Certainly, it didn’t take much convincing - it’s a representation of their God, covered in urine. The obvious and easiest interpretation is that the artist is trying to insult their god. The problem is, that interpretation is fatally flawed. It doesn’t stand up to analysis, because (among other reasons) the image itself actually looks quite reverent. Serrano is a visual artist - his primary message is going to be delivered visually, and the visual here is quite lovely. If he wanted to deliver a message that was disrespectful, he probably would have gone with something like this. But he didn’t. While he may have used profane materials, the product appears quite reverent.

This creates an interesting contrast. Urine is generally regarded as unclean, but it can be used to produce something that’s quite beautiful. And that’s a central part of Christian theology, isn’t it? Christ was God cloaked in the profane material of our fallen world, so that he could offer us a message of spiritual salvation. In this interpretation, the urine is representational of the physical world as a whole, which is still unable to conceal the glory of Christ.

Now, as to the question of whether Serrano intended this image to be insulting: As a general rule, I don’t like to speculate about the intentions of artists. I prefer to let the work speak for itself. In this case, though, I don’t think Serrano intended the picture to be insulting at all.

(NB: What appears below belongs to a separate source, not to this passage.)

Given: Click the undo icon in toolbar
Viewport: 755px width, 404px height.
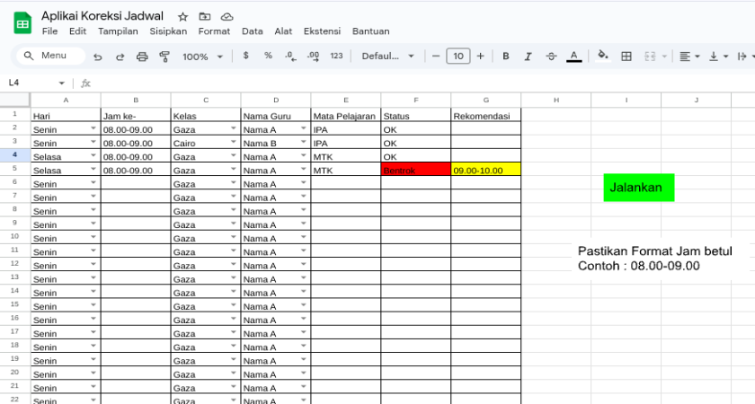Looking at the screenshot, I should click(97, 57).
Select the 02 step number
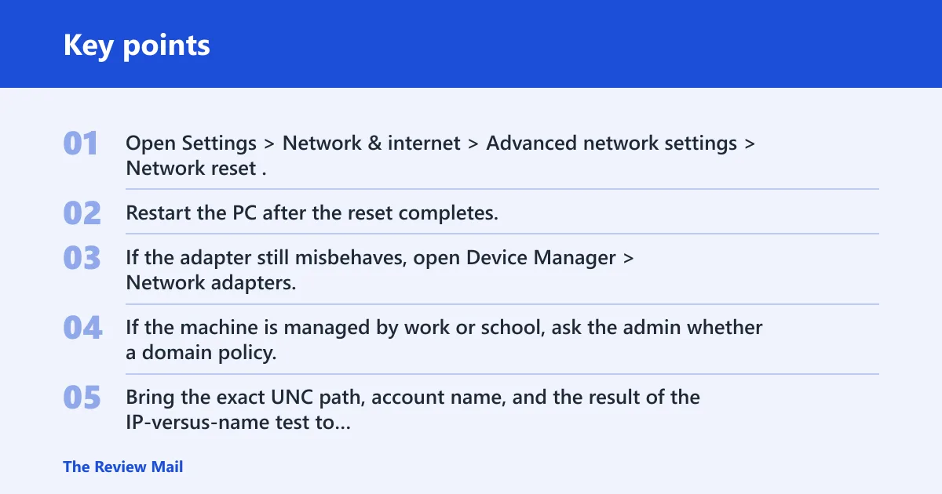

I think he was well aware of the *potential *for insult, and I think a big part of the painting relies on that potential. Serrano was certainly well aware of the values most people attach to the two subjects of this photograph, and how most people would interpret their interplay. I think he not only anticipated that, but incorporated and subverted it. Instead of the piss recontextualizing the crucifix as something being defiled, the crucifix recontextualizes the piss as something beautiful and holy.

At the same time, Serrano was probably also aware that most people wouldn’t be interested (or able) in doing that level of analysis on his picture. But then, Serrano also never expected most people to ever see the damn thing. Which brings us back to what I said up top about Christians being insulted by this thing because they were told to be. Serrano was working with some volatile subject matter, in a way that could easily be misread as insulting. But he was presenting it in a venue where he had a reasonable expectation that most people seeing it would be receptive to the idea that understanding a work of art can sometimes require one to reexamine or abandon their immediate assumptions; that they would be people who, at least intuitively, understand the concepts of contrast and recontextualization, and are amenable to those concepts being applied to controversial subjects. In short, he made a picture that was intended to hang in modern art galleries, where it would be viewed by fans of modern art. If he was trying to insult people, he was showing his pictures to the wrong crowds. The only reason he became a national figure is because a couple of politicians picked his painting out as an example of Evil Liberal Elites trying to destroy Our Christian Nation. And people got outraged, because rather than look at the picture and think about it for themselves for five minutes, they just went with whatever Jesse Helms told them about it.

Which I find mildly contemptible.

Two bits says it wasn’t even pee. Health regulations, you know. Most likely stale, watered-down, weak beer. Coors Jesus. Now there’s some blasphemy!

Let me get this straight: The hypothetical of someone wiping their ass with the American flag isn’t insulting to Americans?

Really?

Not to this American. I don’t speak for all of us, though.

You say this, but then you go on to say this…

You are going deep into the artists thoughts and motives. You are assuming a lot. Who knows what he thought? Do you have cites to back up any of these claims? Is he a friend of yours? How do you know him this well to make all these assumptions?

He took a picture of a religious figure submerged in urine and titled it as such. It’s insulting to the people of that religion. Full stop.

Can you name any action that you would interpret as being insulting to Americans?

I mean, if wiping your ass with the flag doesn’t raise to that level, what would?